Spoiled white boy, i'm becomin'. After a week of real backpacking in India - local trains, street food, $10 rooms - it's businessman Sri Lanka all the way. $100 AC rooms with a pool and very stiff white sheets and very polite staff holding doors open. Per diem higher than the highest restaurant. Dress shoes and black socks. "The driver will pick you up at 8."

I almost couldn't sleep my first night in the Global Towers hotel. I told myself it was just so Not Me. I can carry my own bag, thank you, and probably even figure out how to open the curtains. I don't need a 14-dollar 28-dish Indian buffet in a huge plush dining room. This place is for rich travelling businessmen and spoiled tourists and Sri Lankans sneaking out on their families for a forbidden weekend. Not me.

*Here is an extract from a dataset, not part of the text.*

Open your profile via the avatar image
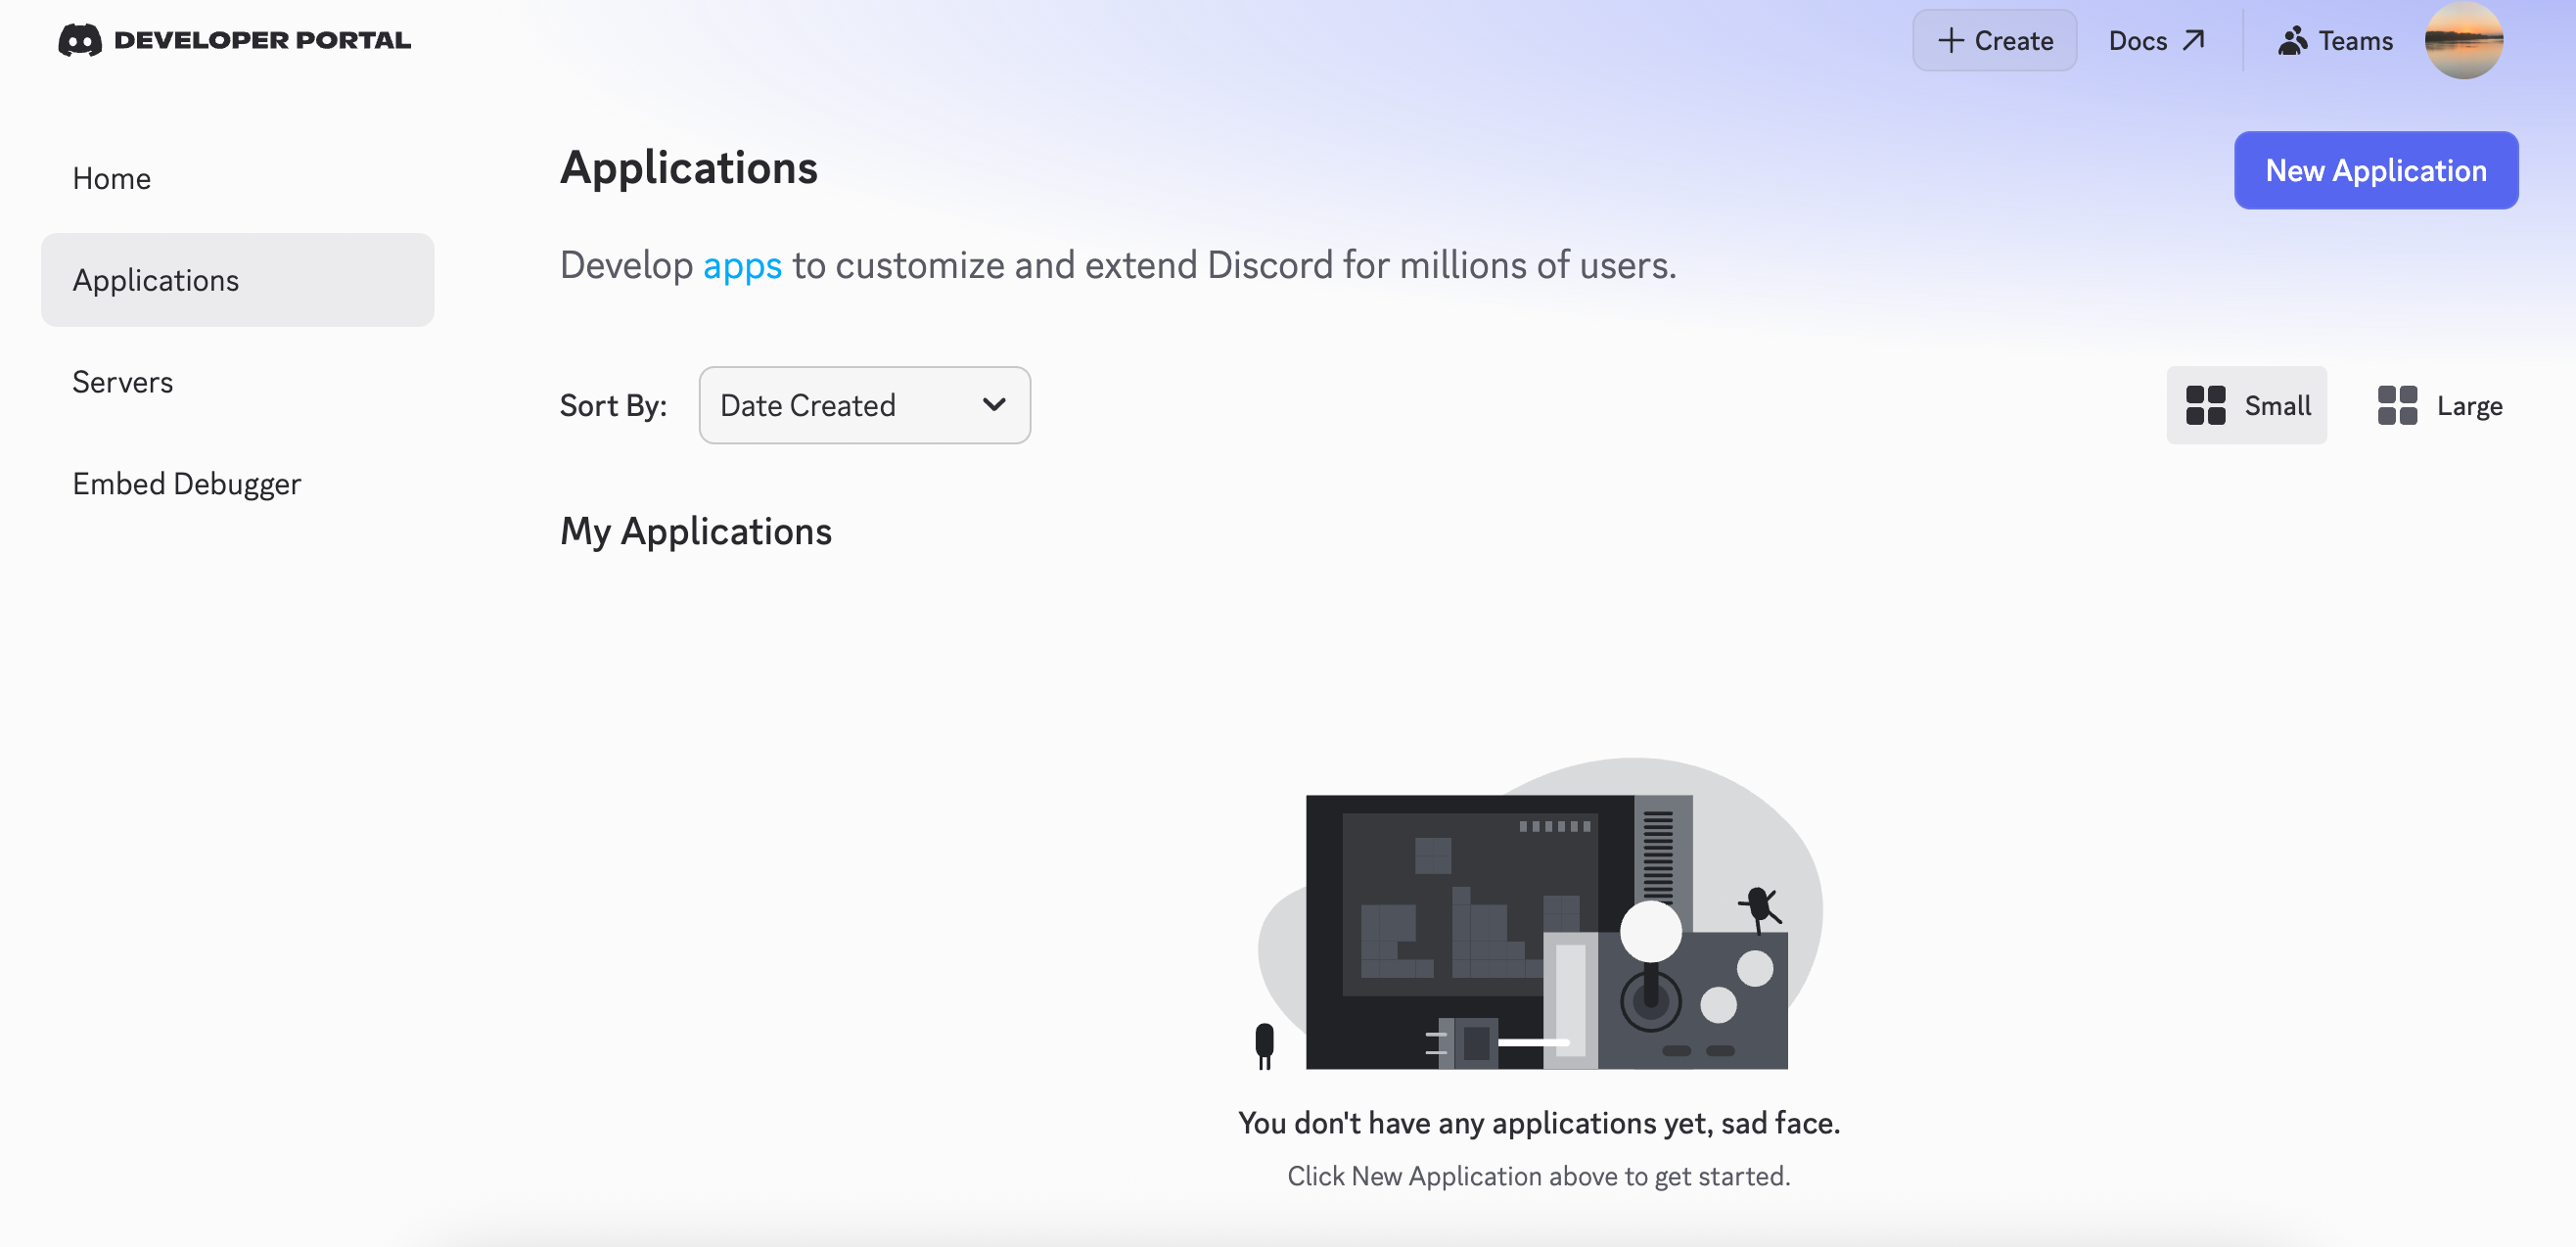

I want the "Real Sri Lanka."

But then I look in the mirror and see a middle-aged businessman. Worse - a Consultant. He's sporting a greying beard and slightly wrinkled dress slacks, and he's lamenting repeatedly about the wi-fi not working in his room overlooking the Indian Ocean. It'll take him some laps around the pool and maybe a 90-minute Ayurvedic massage to shake off that indignation, by which time that buffet sounds alot better than wandering the streets for an hour looking for authentic street food. And he's just tired enough from a day that started at 5am on an Indian train that a queen-sized bed in an air-conditioned room might be justified after all.

So I relax and enjoy this privileged and lovely luxury. But after wiping the corners of my mouth with white linen, I still hit the streets in my Keen sandals. 4 hours of finding myself in this new place, snacking, browzing, learning how to cross traffic and how much eye contact to make in the streets. Dipping into a cool cinema for a bad movie (Avengers) with a hot dog and Fanta is a welcome break, but the day is still me and Sri Lanka full on. The cinema's full of Sri Lankans, the hotel is primarily Sri Lankans, just because they're wearing polished shoes doesn't make them inauthentic. And just because I'm wearing shoes doesn't mean my feet aren't on the street.

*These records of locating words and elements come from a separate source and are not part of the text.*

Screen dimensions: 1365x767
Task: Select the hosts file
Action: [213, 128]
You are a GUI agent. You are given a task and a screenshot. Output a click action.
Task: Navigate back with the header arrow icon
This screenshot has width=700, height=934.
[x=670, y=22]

Hippy backpacker Rick would say I'm rationalizing and selling out. 45-year-old development consultant Rick is cutting himself some slack, enjoying the best of, well, not of both worlds, just of this slice of this world. This fabulous, exotic, welcoming Sri Lanka that offers comfort and adventure, hot clammy afternoons and cool evening dips, unnameable street lunch and unbeatable dinner buffets. It's all part of the experience, all part of this nation, and it's all part of me.

Going back to that list of typical tourist things I've done, I was going to open today's post by listing a few more that I did expect to be called on:

5. Talking about India like it's one place. I used to alternately be annoyed or laugh when people talk about "Africa", like Mandela's the president of the whole continent and they all speak one language. The I arrive in a huge and hugely populated subcontinent with hundreds of languages, cultures, climates, etc, and I'm so ignorant that I just assumed it was Hindi I was hearing spoken around me - turns out it was mostly Tamil. So even if anything I've observed is anywhere close to a truth, it's likely limited to the 300km slice of the South Tamil-Nadu province I chanced to visit, or just to Chennai, or just to the street I happened to stroll down after breakfast.

6. Confusing rural and urban. A reader wisely pointed out that, when lauding the relaxed reaction I experienced from Indians, I was comparing urban India with rural Zaire. "The urban experience (though with differences as you've observed) is a common one now, around the world, and those of us who live (or have lived) in cities can connect fairly easily - as I guess people with similar lifestyles have always been able to do."

7. Making sweeping generalizations. I'm glad y'all understand that I'm sharing first impressions, trying to make some sense of the foreignness of this all, not pretending to have anything more than a superficial snapshot of the true depth of a nation. I spent 7 years in Africa, and each year thought "Now I get it!" Then the next year would pass and I'd look back and think, "What was I thinking?!" I really shouldn't say anything after one week, but if we waited until we knew everything we'd never say anything - the best we can share is what we have at any moment, and a willingness to embrace a different understanding later (reason number 824 that I'd make an unsuccessful politician).